- [THE TASK] Restate, word for word, each entry that follows, but skip its pictures.

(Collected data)
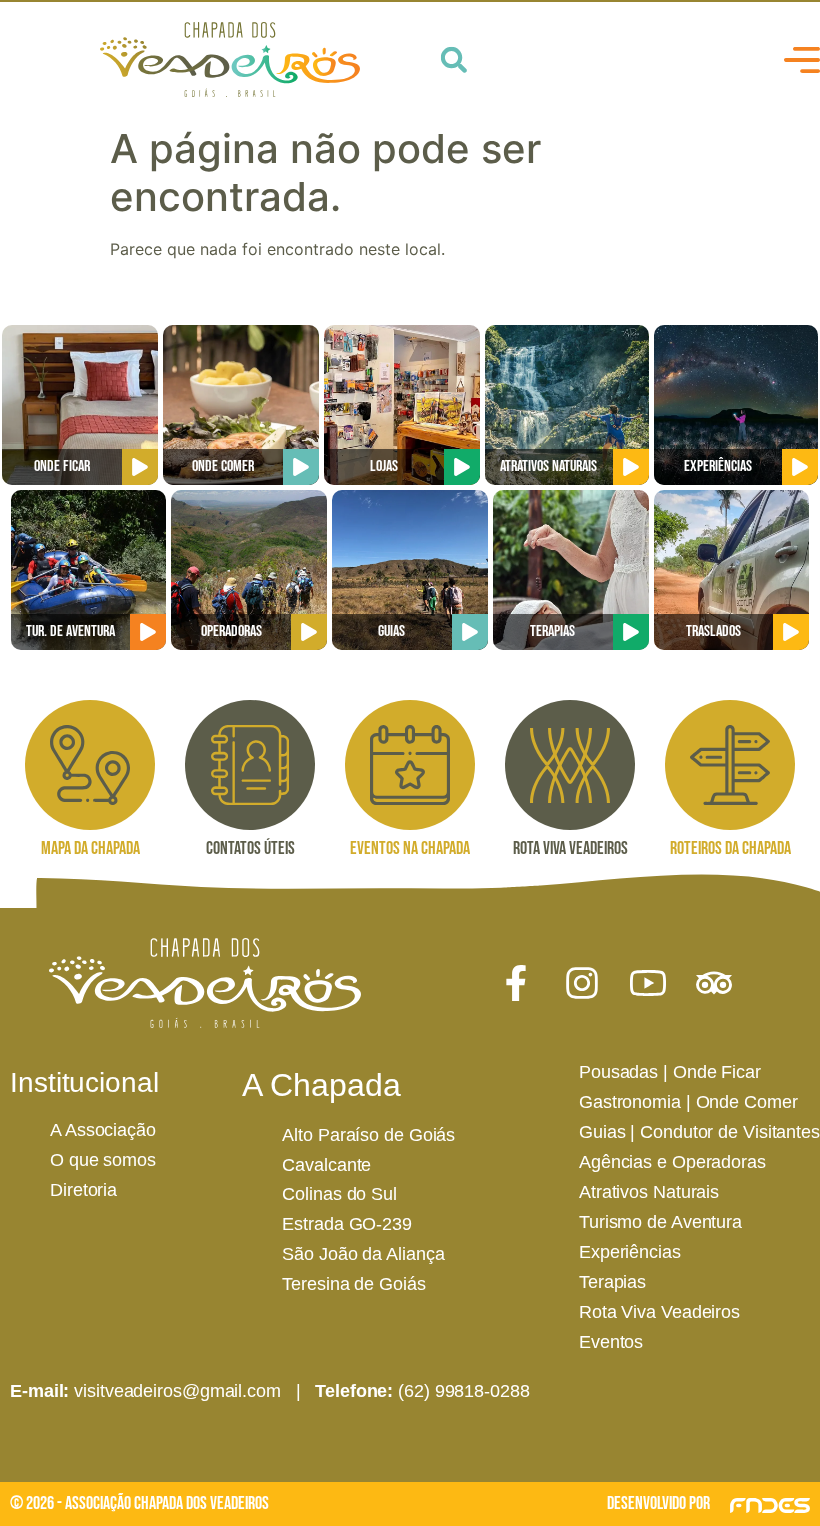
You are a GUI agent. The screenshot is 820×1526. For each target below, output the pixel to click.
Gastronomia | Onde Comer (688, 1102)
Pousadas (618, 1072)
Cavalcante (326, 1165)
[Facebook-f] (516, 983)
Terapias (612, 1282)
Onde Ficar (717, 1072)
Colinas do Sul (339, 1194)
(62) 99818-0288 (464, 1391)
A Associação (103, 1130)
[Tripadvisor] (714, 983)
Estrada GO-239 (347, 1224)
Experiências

- [EXERCISE RESULT]
You are a GUI agent. The screenshot is 820×1526. For each target below, output the pixel to click.
Gastronomia | Onde Comer (688, 1102)
Pousadas (618, 1072)
Cavalcante (326, 1165)
[Facebook-f] (516, 983)
Terapias (612, 1282)
Onde Ficar (717, 1072)
Colinas do Sul (339, 1194)
(62) 99818-0288 (464, 1391)
A Associação (103, 1130)
[Tripadvisor] (714, 983)
Estrada GO-239 (347, 1224)
Experiências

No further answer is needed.